A comparative investigation of flexion relaxation phenomenon in healthy and chronic neck pain subjects

Nader Maroufi 1, Amir Ahmadi 1,, Seyedeh Roghayeh Mousavi Khatir 1
PMCID: PMC3540320  PMID: 23053754

Abstract

Purpose

The cervical flexion relaxation phenomenon (FRP) is a neck extensor myoelectric “silence” that occurs during complete cervical and lumbar flexion. In contrast to low back pain, the changes that occur during FRP in chronic neck pain (CNP) patients are still not clear. The aim of this study was to assess the characteristics of this phenomenon in the cervical region in CNP patients and controls.

Methods

Twenty-two women (23 ± 2.62 years) with chronic non-specific neck pain and 21 healthy women (23.4 ± 1.68 years) participated in this study. They accomplished a cervical flexion and extension from neutral position. Neck angle and surface electromyographic activity of cervical erector spinae (CES) and upper trapezius muscles were recorded. Appearance, onset and offset angle of the FRP were analysed and compared between the two groups.

Results

There were significant differences in the appearance of FRP between the two groups (P ≤ 0.001). The FRP in the CES muscles was observed in 85.7 % of healthy subjects and in 36.3 % of CNP patients, and no FRP was observed in the upper trapezius.

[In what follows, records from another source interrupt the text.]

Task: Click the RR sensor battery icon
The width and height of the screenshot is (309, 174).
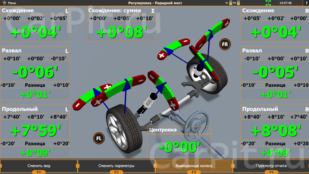Action: point(238,3)
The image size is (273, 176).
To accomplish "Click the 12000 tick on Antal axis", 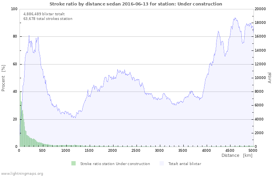I will coord(261,64).
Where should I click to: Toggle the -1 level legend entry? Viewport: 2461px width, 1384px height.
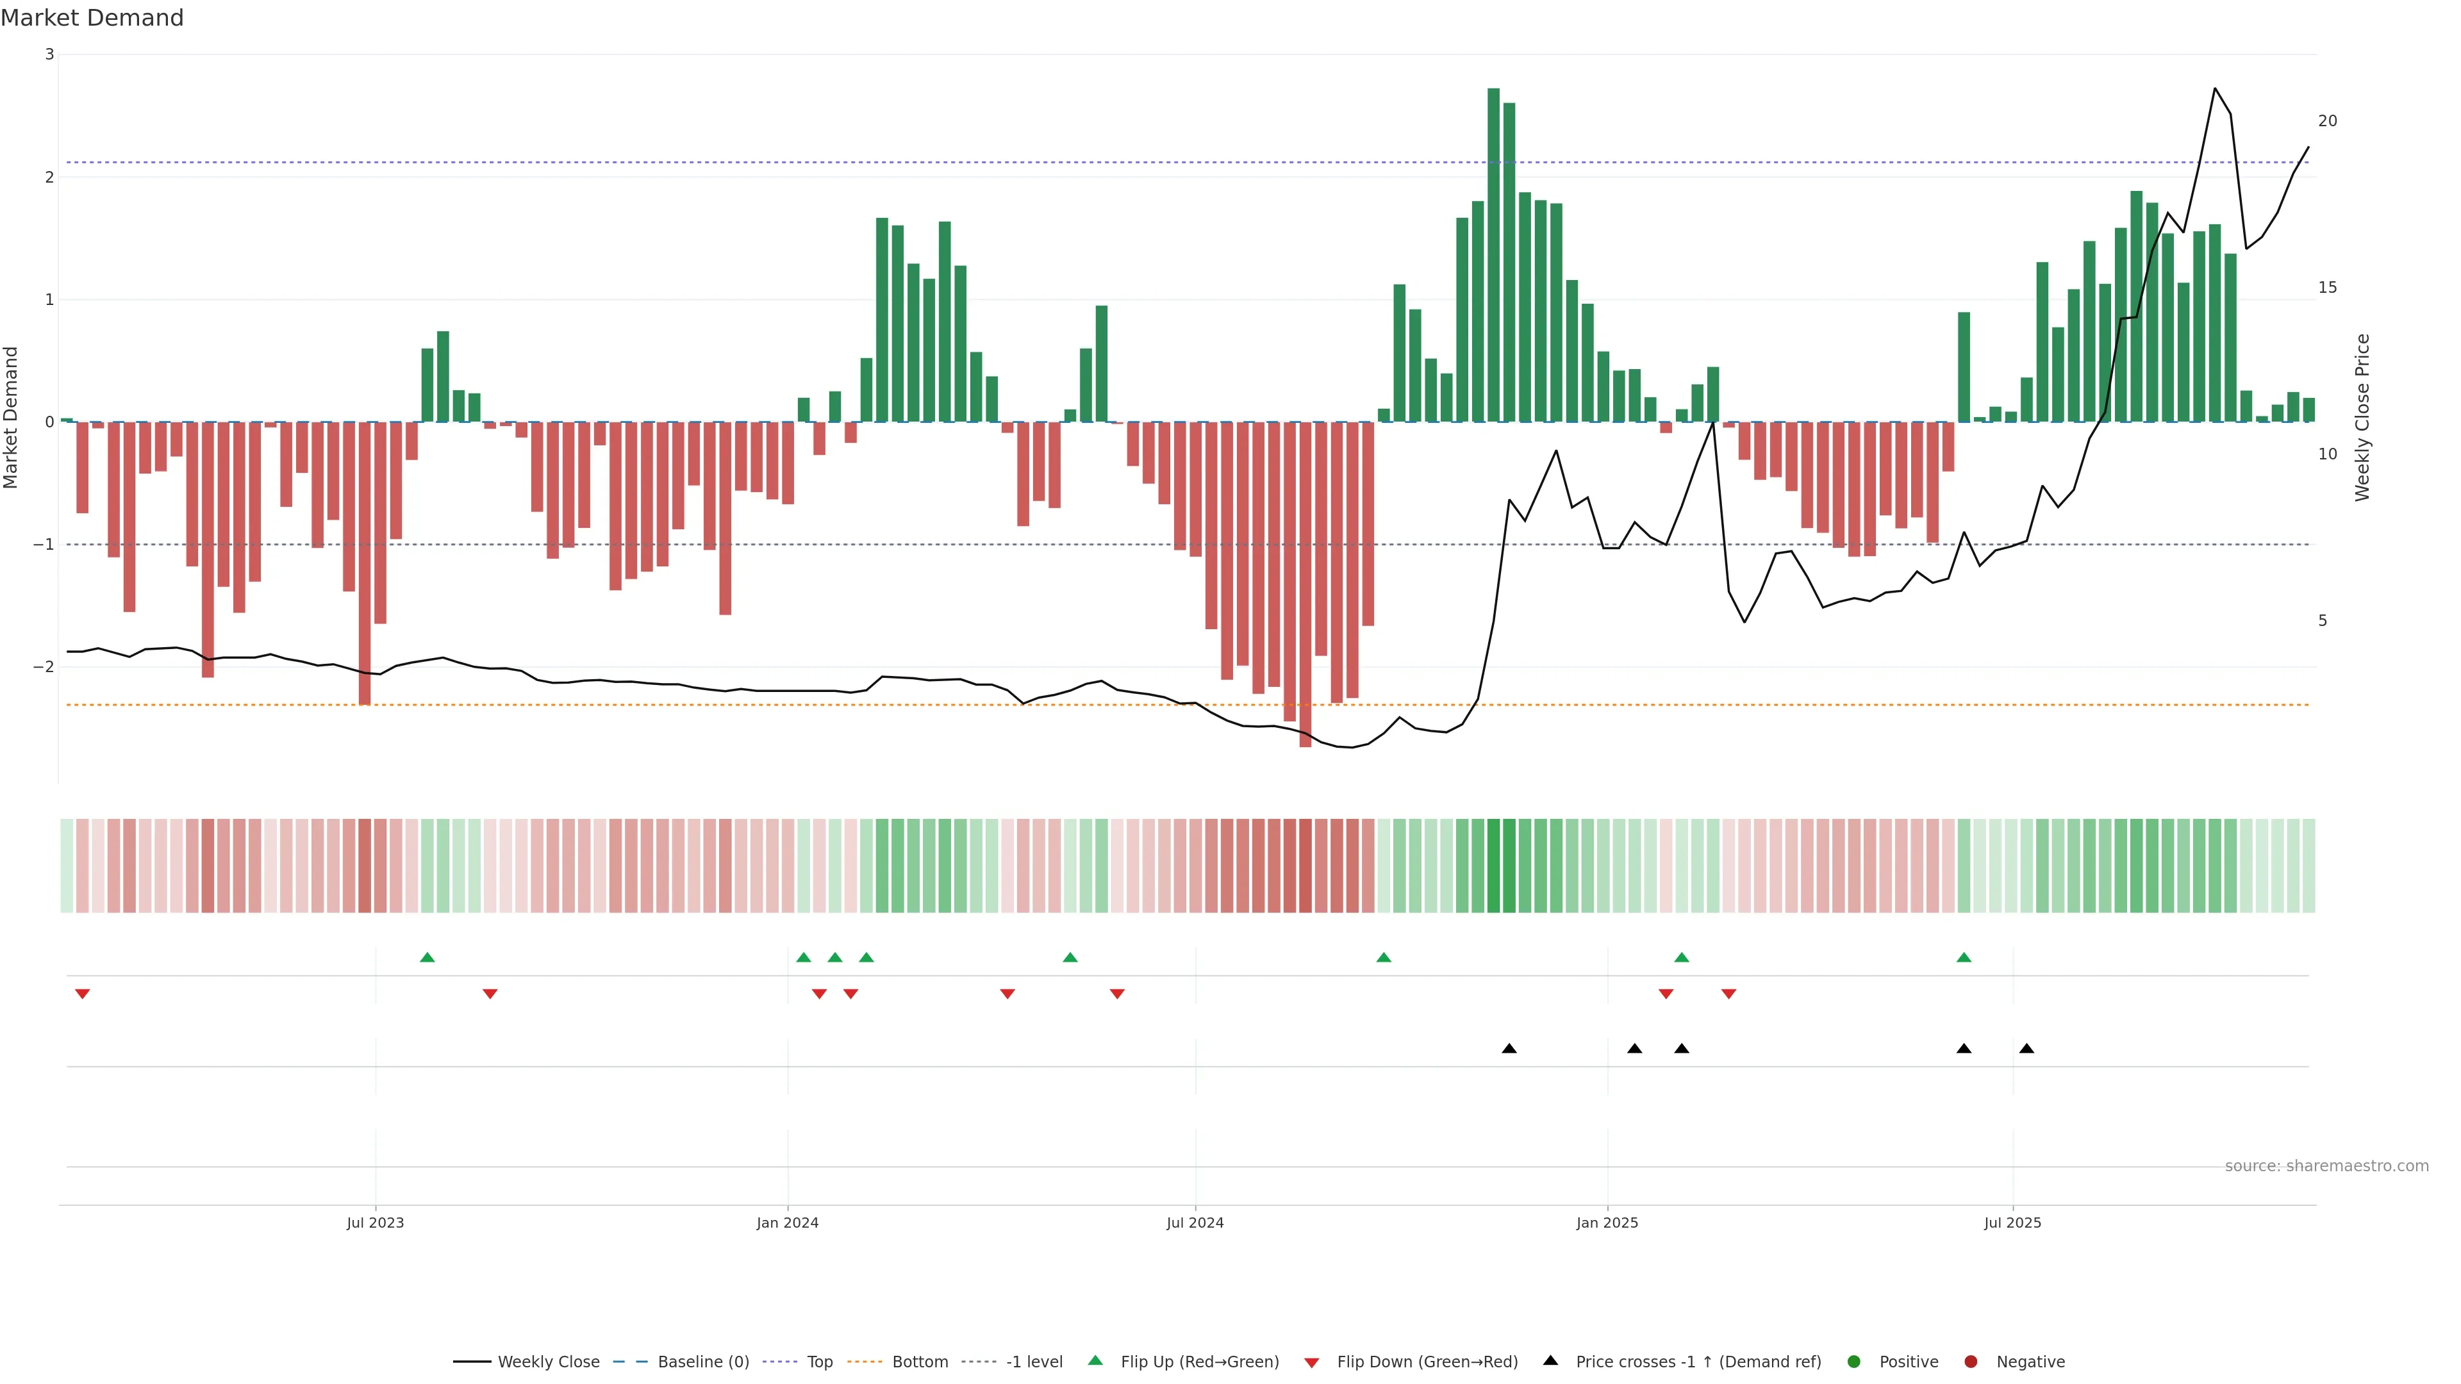[1034, 1361]
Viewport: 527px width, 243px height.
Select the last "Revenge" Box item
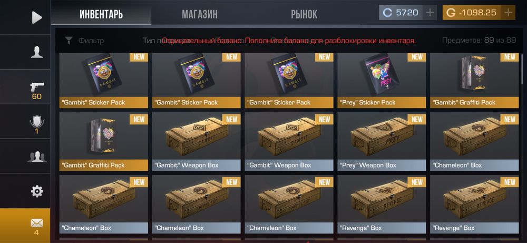point(474,204)
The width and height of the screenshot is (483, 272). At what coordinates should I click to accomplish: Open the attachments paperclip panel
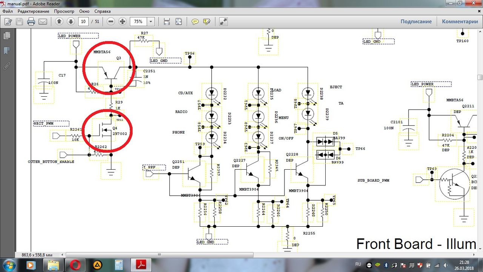[x=6, y=66]

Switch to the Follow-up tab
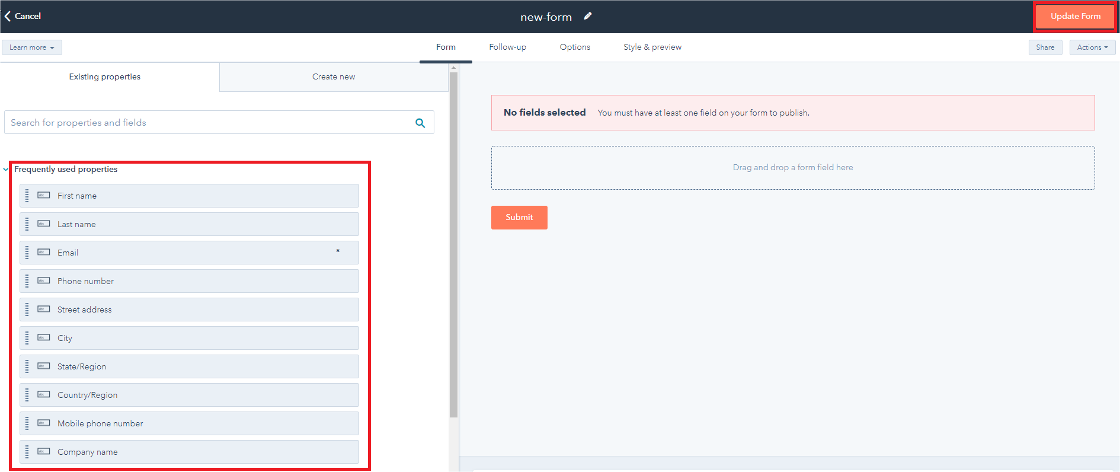(507, 47)
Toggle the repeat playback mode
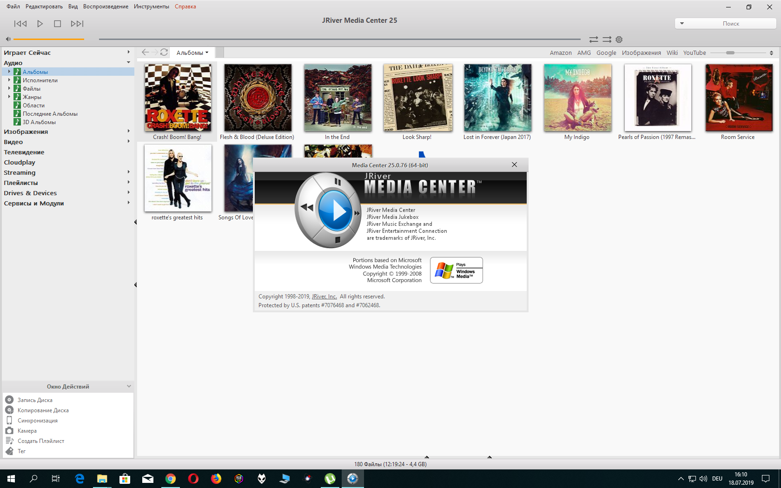The image size is (781, 488). 594,40
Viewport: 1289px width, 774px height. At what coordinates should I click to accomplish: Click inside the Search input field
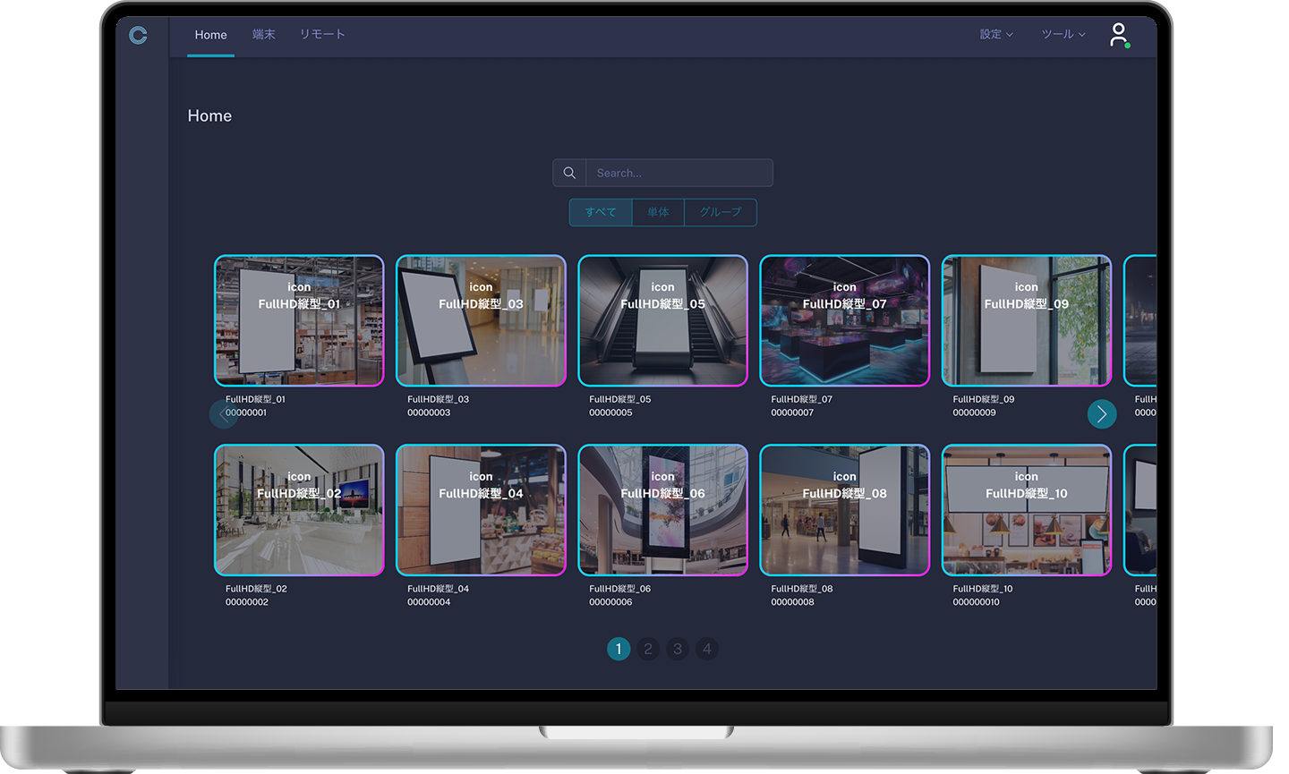pos(679,173)
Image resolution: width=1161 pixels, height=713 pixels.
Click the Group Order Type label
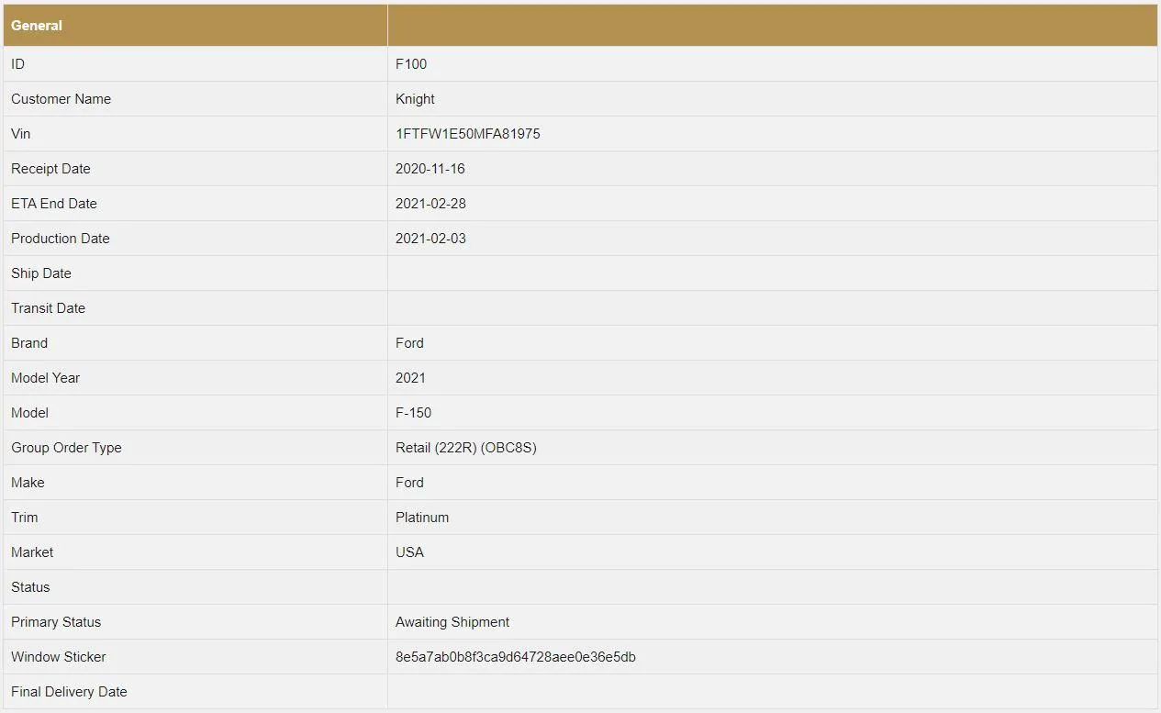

Results of this study show that the onset and offset of FRP parameters were significantly different between the two groups (P ≤ 0.001).

Conclusions

The results of the present study indicate that FRP in CNP patients was seen less than the healthy subjects, and moreover the FRP period was reduced in CNP patients. Our results also suggest that the changes in FRP of CNP patients may be due to the increased CES activity in these patients.

Keywords: Flexion relaxation phenomenon, Surface electromyography, Chronic neck pain, Cervical erector spinae

Background

Neck pain is a common musculoskeletal problem, chiefly among women [1, 2]. In the general population up to 30–50 % of adults will experience neck pain in any given year [3]. Weak neck muscles of women could be a cause of the higher prevalence of neck pain in this group of people [2]. Although history and diagnostic examination can suggest a potential cause, in most cases the pathologic basis for neck pain is unclear and therefore it is labelled as non-specific [4]. Neck pain patients demonstrated an altered pattern of muscle activation, such as deep cervical extensor and flexor muscles [5]. Surface electromyography (SEMG) provides a non-invasive and a objective tool to investigate the muscle activity in addition to the kinesiological analysis of movement disorders [6, 7]. Previous studies have shown that the electrical activity in the lumbar erector spinae muscles is reduced after a certain amount of trunk flexion, which is known as flexion relaxation phenomenon (FRP) [8]. The FRP was first defined by Floyd and Silver [9] and refers to a reduced or sudden onset of myoelectric silence in erector spinae muscles during full trunk flexion. Three mechanisms have been proposed for this phenomenon: (a) transfer of the moment force of weight to passive structures of the spine [7, 9, 10], (b) transfer of the extension moment force from the superficial muscles to deeper muscles [11, 12] and finally, (c) reflexive mechanisms involving tension mechanoreceptors which are in ligaments and other viscoelastic structures which may trigger the FRP [13], although the last suggested mechanism is questionable for it could only explain the FRP [14].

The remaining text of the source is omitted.